EXERCISE = Excluding pictures, reproduce word for word the lines from the one containing "You are a computer-use agent." through the end of the material below.

DATA FOR THE TASK =
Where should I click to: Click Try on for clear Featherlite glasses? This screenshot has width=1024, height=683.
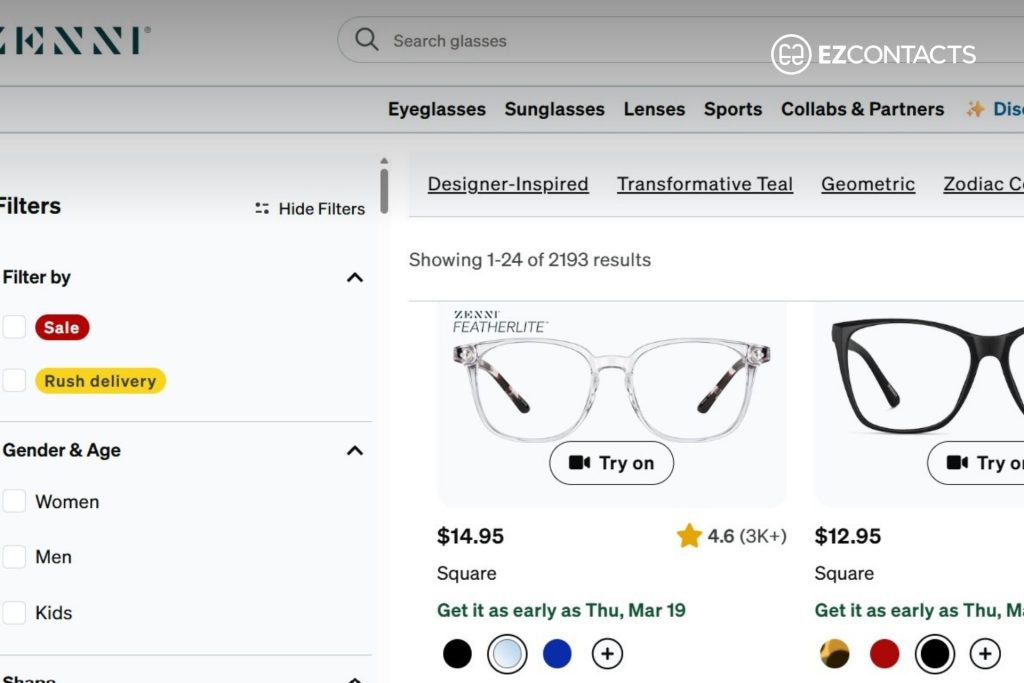point(611,463)
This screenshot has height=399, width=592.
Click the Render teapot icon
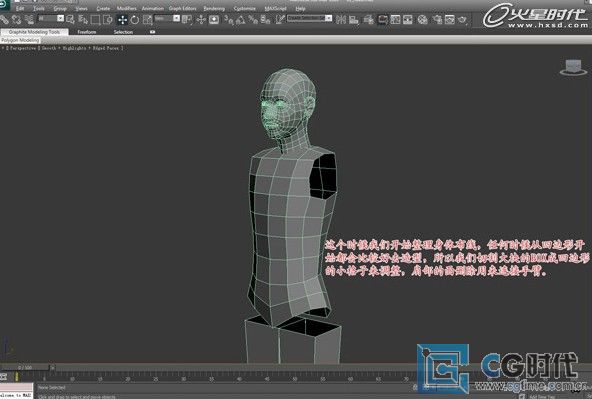pyautogui.click(x=462, y=19)
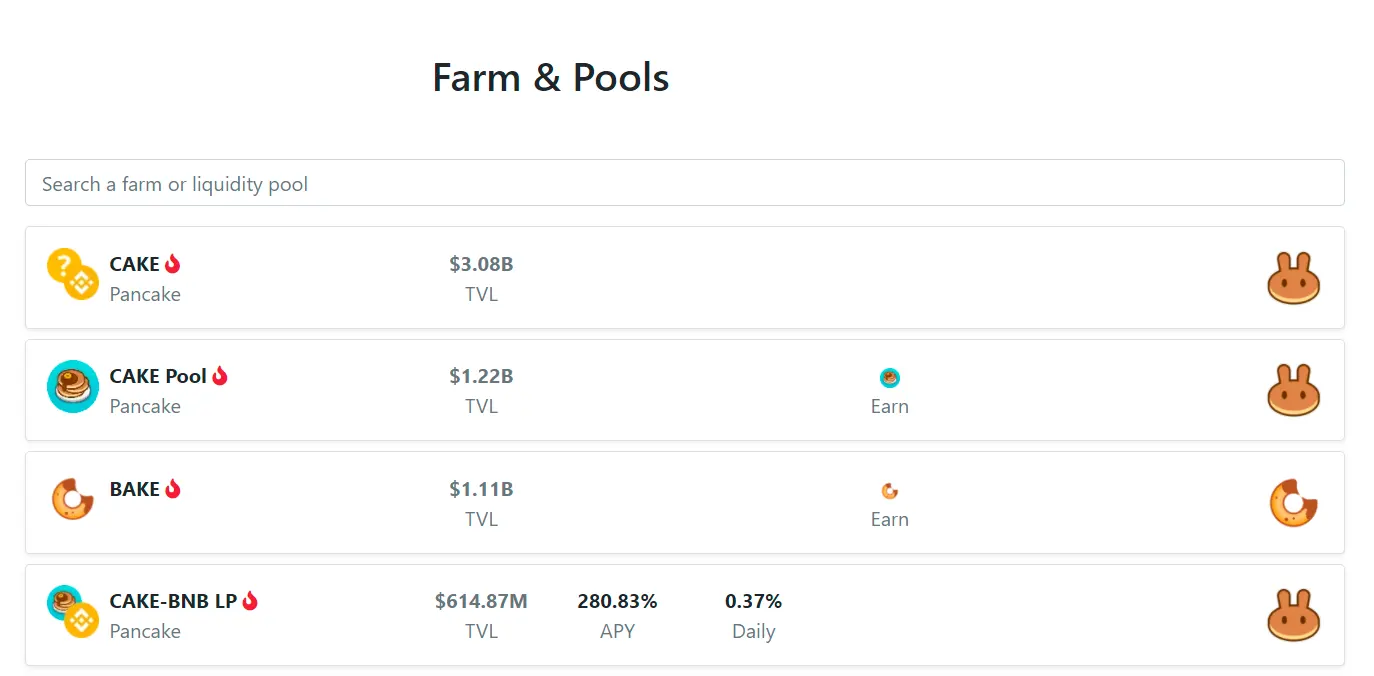Viewport: 1374px width, 676px height.
Task: Click the BAKE donut token icon
Action: (x=72, y=499)
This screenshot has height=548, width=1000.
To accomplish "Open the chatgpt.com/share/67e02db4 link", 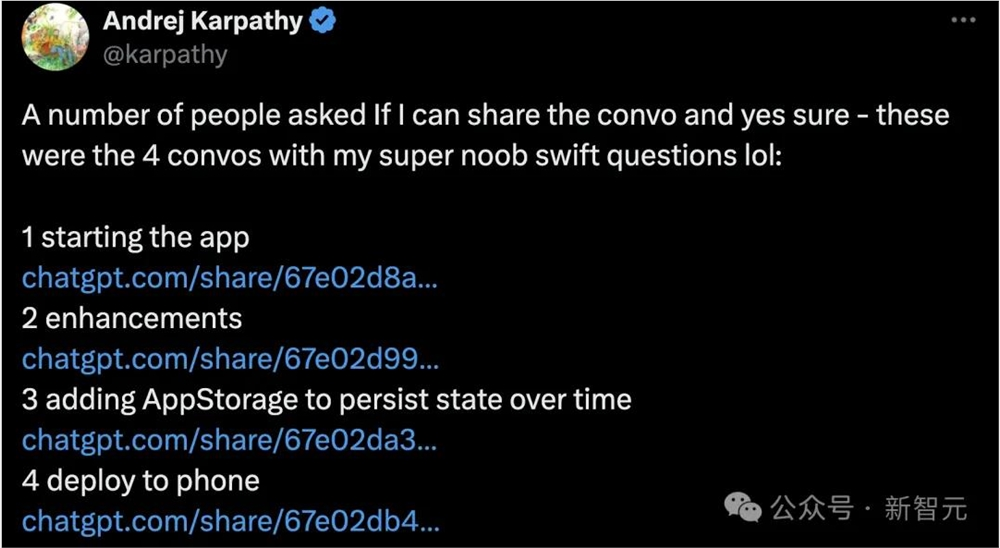I will coord(230,521).
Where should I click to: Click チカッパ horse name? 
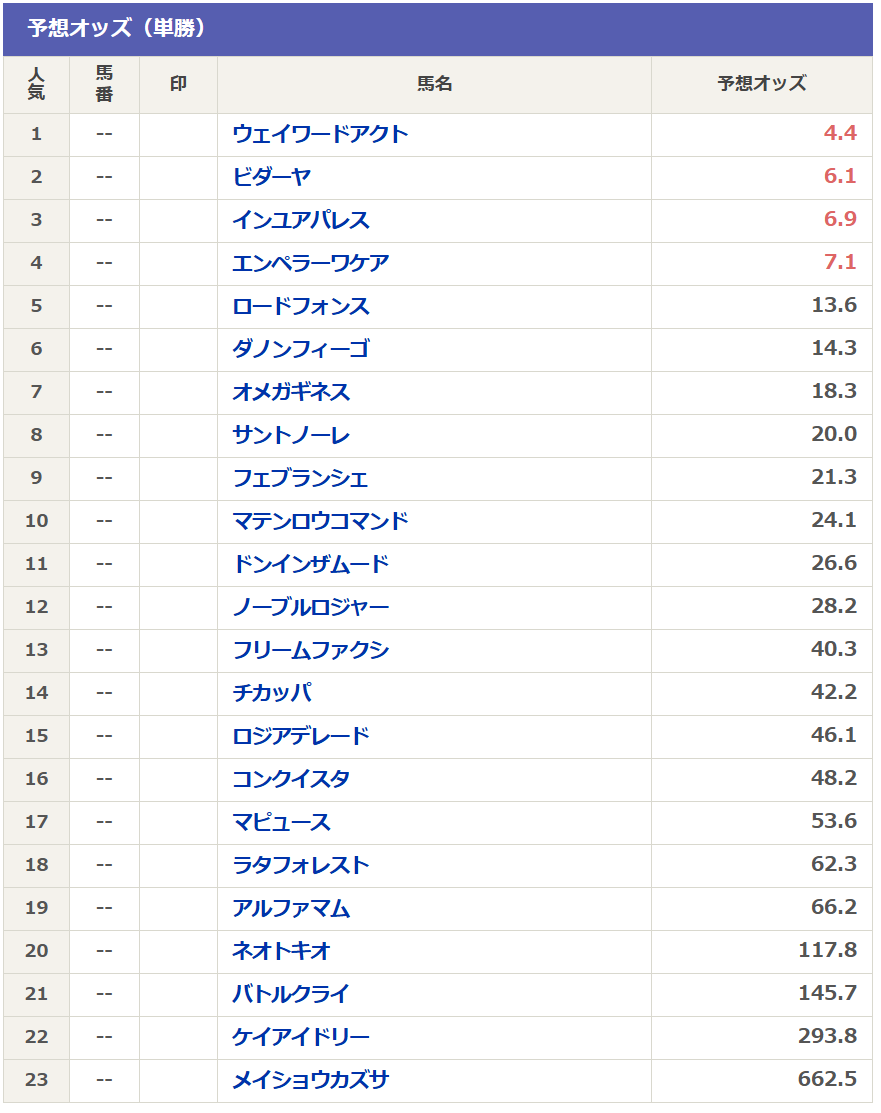tap(272, 693)
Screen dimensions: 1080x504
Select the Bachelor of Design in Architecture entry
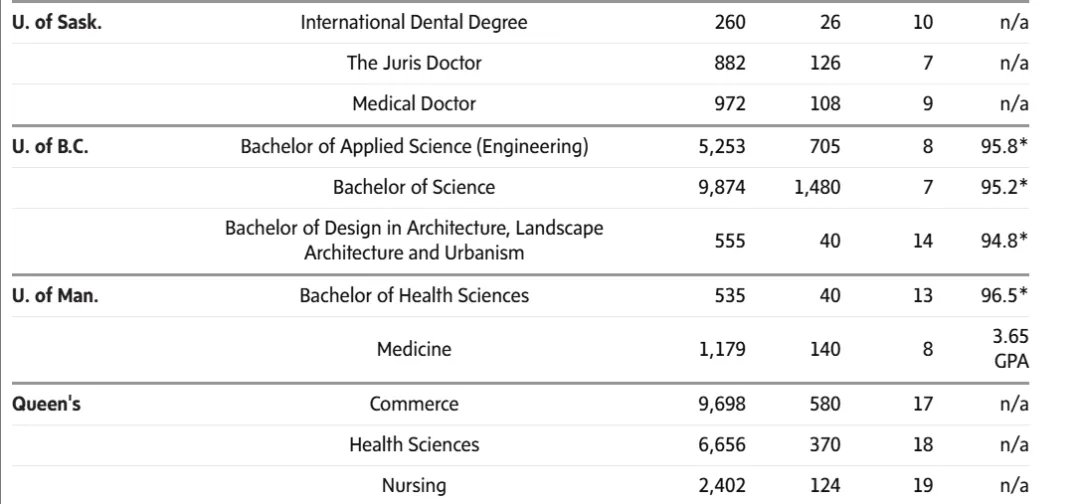[414, 240]
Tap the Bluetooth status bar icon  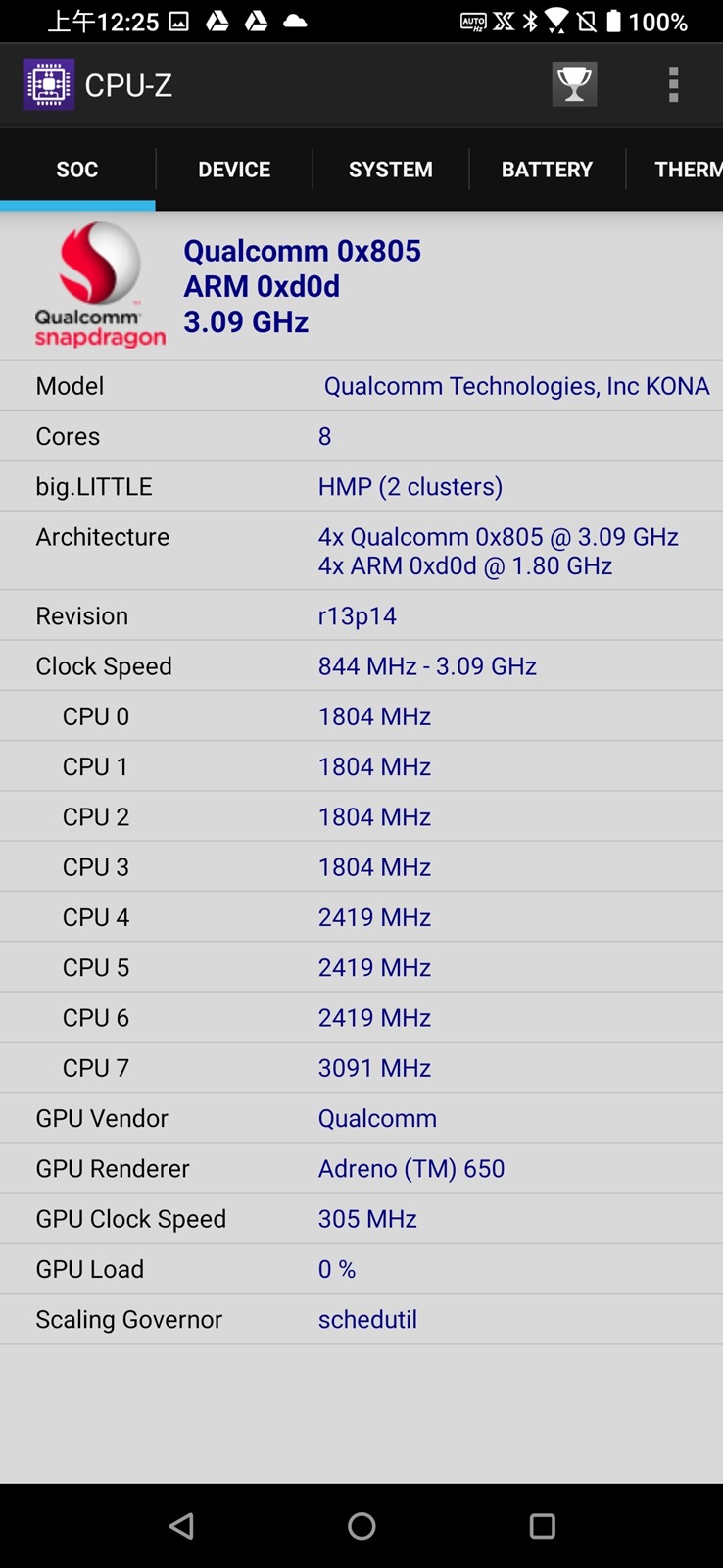click(530, 22)
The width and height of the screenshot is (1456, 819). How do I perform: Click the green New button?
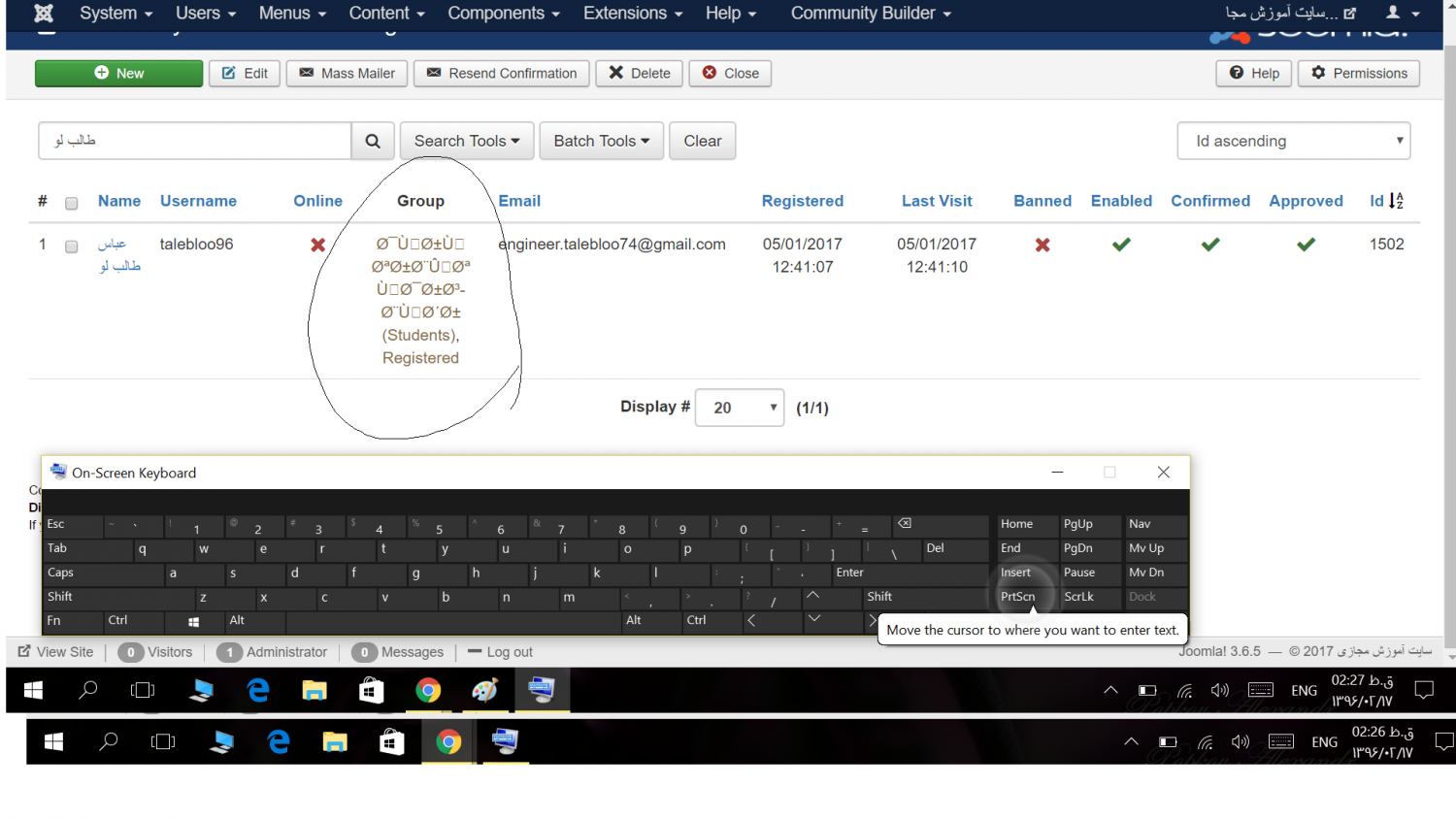pyautogui.click(x=118, y=74)

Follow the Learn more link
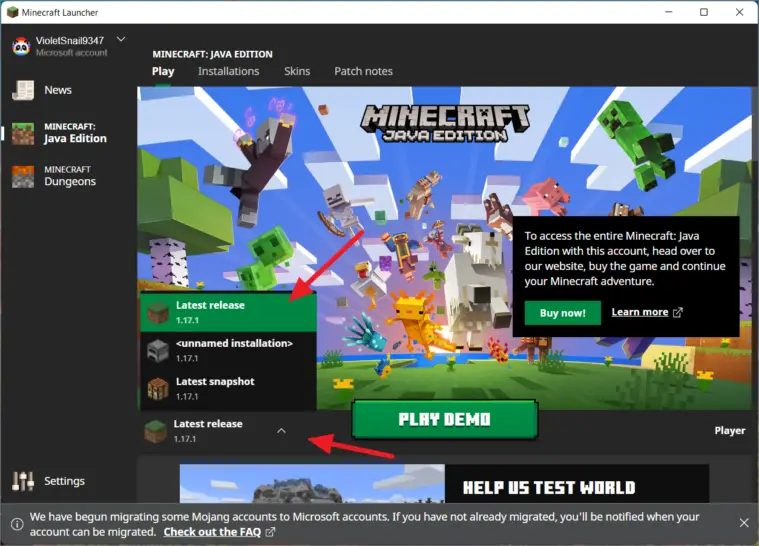coord(646,312)
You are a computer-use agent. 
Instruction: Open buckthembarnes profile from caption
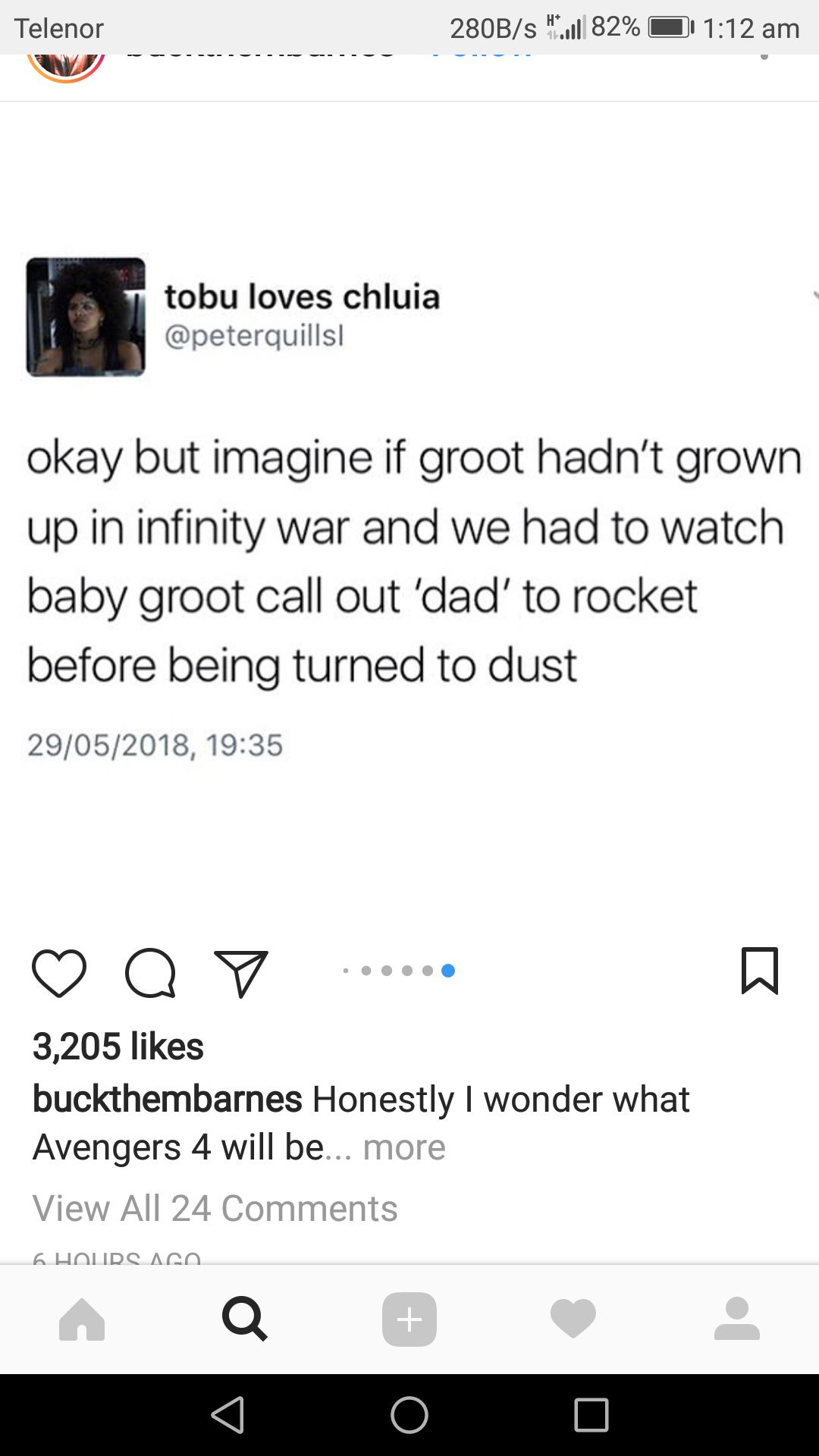point(168,1099)
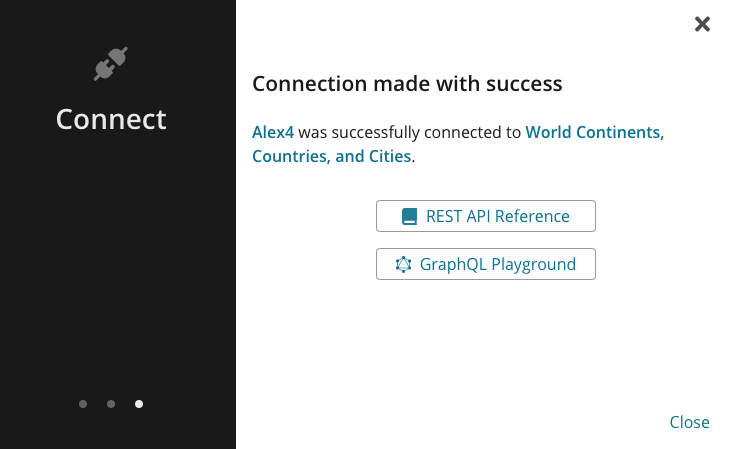Click the "Connection made with success" heading
The height and width of the screenshot is (449, 730).
pyautogui.click(x=407, y=84)

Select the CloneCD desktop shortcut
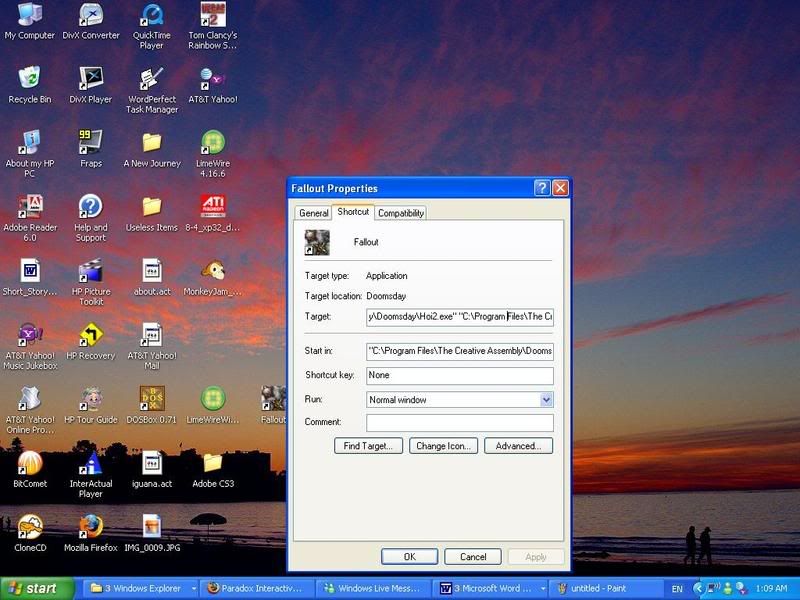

RESULT FOR THIS EXERCISE =
You are a computer-use agent. 
Instruction: Open buckthembarnes profile from caption
point(168,1099)
Click the "Connection made with success" heading
The height and width of the screenshot is (449, 730).
pyautogui.click(x=407, y=84)

Select the CloneCD desktop shortcut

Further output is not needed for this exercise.